Get ready for hunting more dragon, place etc...



Toothless (Night Fury) meet the female dragon - Light Fury!!!


----------



## KingVamp (Jun 8, 2018)

Not sure. Did like the first two. So, I'm sure I'll like this one too.


----------



## Juanita (Jun 19, 2018)

AsPika2219 said:


> Get ready for hunting more dragon, place etc...
> 
> 
> 
> Toothless (Night Fury) meet the female dragon - Light Fury!!!



Awesome video.


----------



## AsPika2219 (Oct 26, 2018)

Second trailer out!!!



I will waiting!


----------



## AsPika2219 (Dec 18, 2018)

FINAL TRAILERS is out now!!!



This movie will be EPIC!!!


----------



## Veho (Dec 18, 2018)

I want to believe, but while I liked the first one, I hated the second one, and the third doesn't look any better.


----------



## AsPika2219 (Dec 27, 2018)

More trailers with some funny clips and bloopers!



Nice joke, Toothless!


----------



## Chary (Dec 27, 2018)

I didn't even know there was a second movie.
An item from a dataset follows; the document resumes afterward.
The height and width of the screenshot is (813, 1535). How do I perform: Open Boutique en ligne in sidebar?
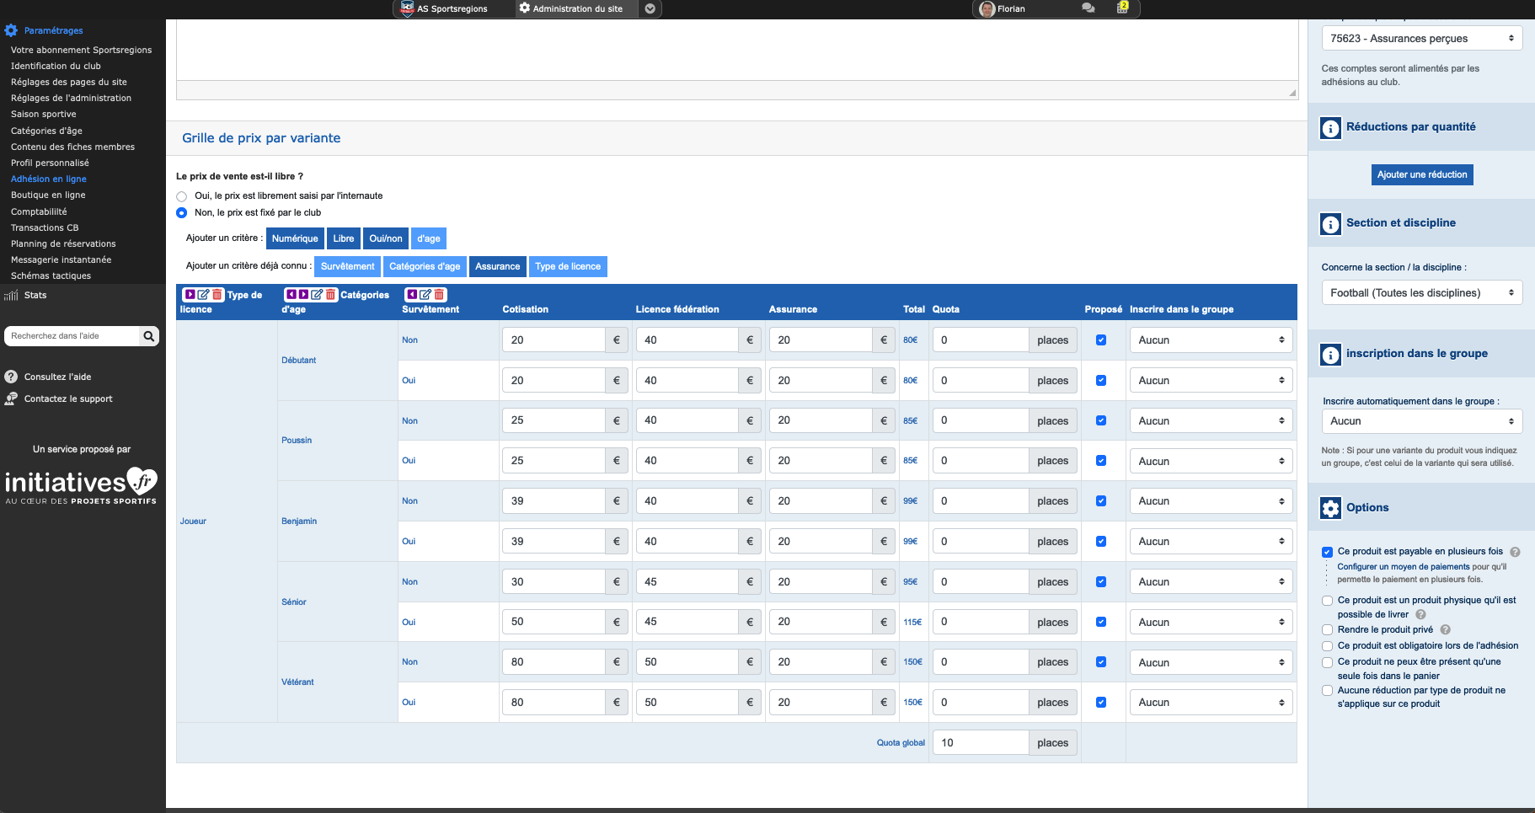(48, 195)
I really liked the first one, and always thought the dragon was super adorable. I might go check out the new movies, now that I know they exist!


----------



## AsPika2219 (Dec 28, 2018)

Toothles LEAVING Hiccup? 



I am going to... cry....  See you soon Toothless!


----------



## AsPika2219 (Jan 4, 2019)

Full release date for this movie!

https://www.imdb.com/title/tt2386490/releaseinfo?ref_=tt_dt_dt

This movie is now aired in cinema first at Australia! Enjoy watching the movie!


----------